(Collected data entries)
╔══

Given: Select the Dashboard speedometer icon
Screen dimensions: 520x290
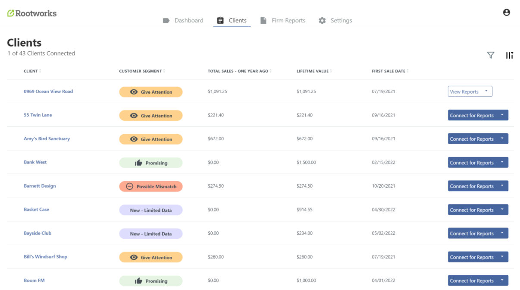Looking at the screenshot, I should tap(166, 20).
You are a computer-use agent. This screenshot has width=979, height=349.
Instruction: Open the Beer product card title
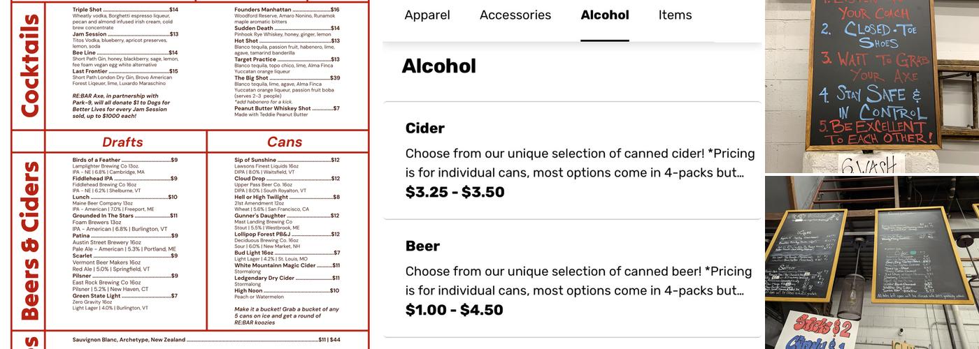tap(422, 246)
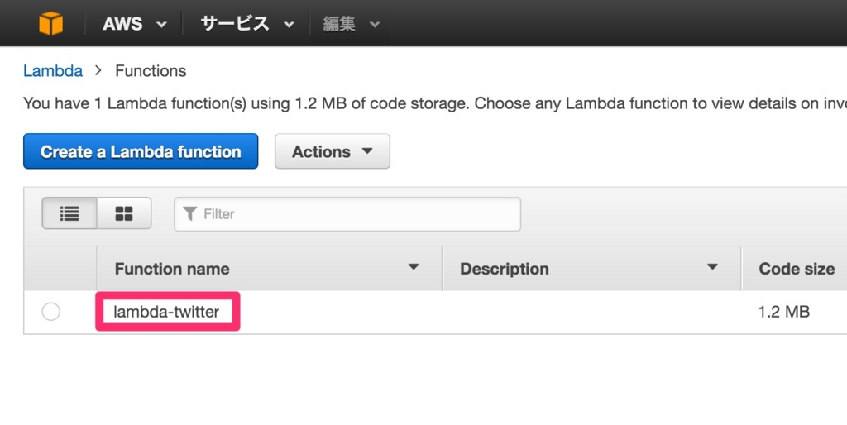Click into the Filter text field

click(356, 214)
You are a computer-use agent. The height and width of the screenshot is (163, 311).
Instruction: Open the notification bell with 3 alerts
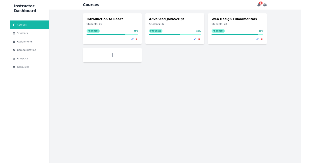258,5
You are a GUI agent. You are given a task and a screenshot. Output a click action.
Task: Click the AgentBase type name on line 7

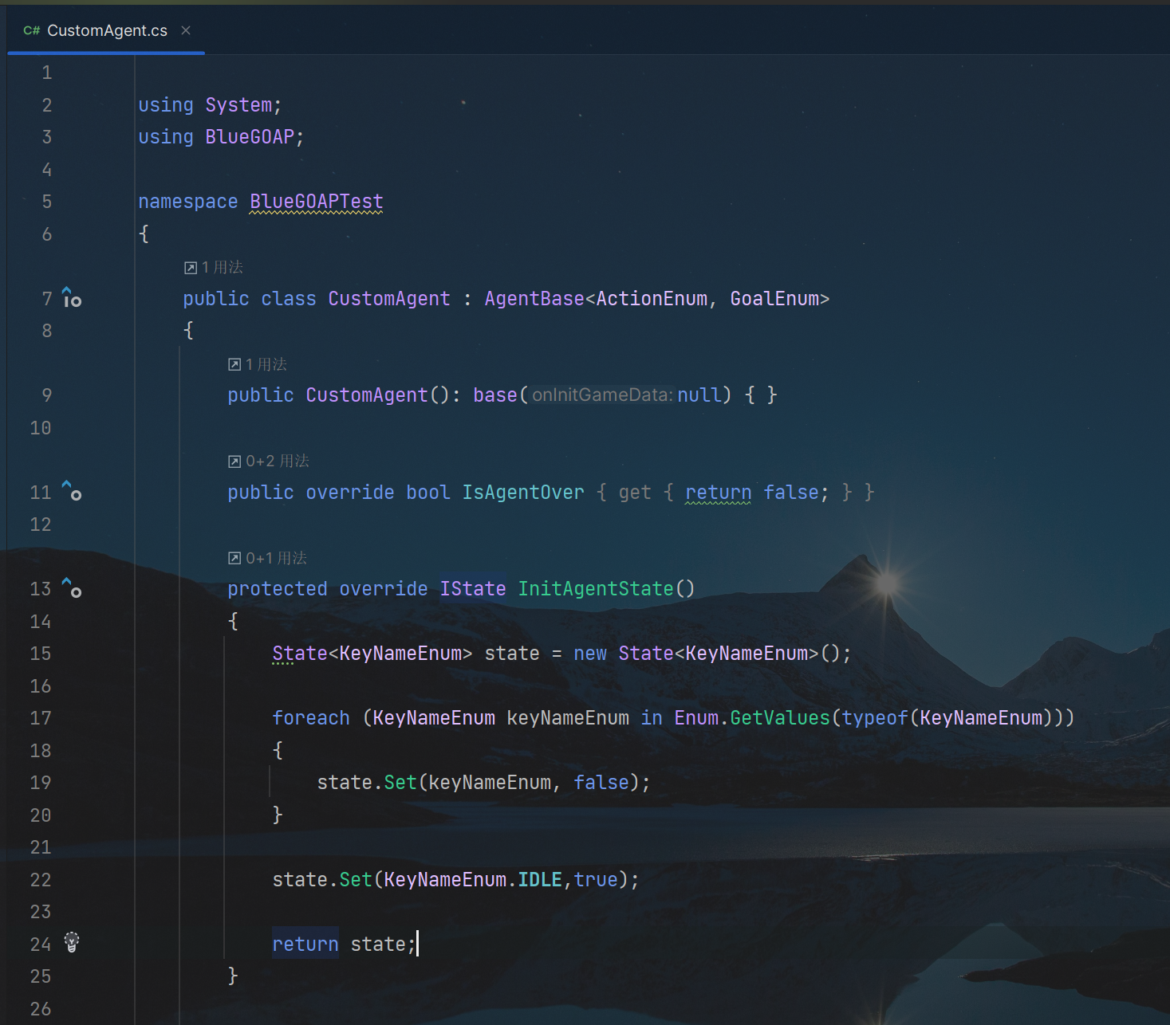coord(534,299)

╚══

### What is being asked
Only the lines from the one containing "Instruction: Open the notification" through the end of the records are wanted, set down exactly and without their pictures.

### Task result
Instruction: Open the notification bell with 3 alerts
258,5
You are a GUI agent. You are given a task and a screenshot. Output a click action.
Task: Click the AgentBase type name on line 7

coord(534,299)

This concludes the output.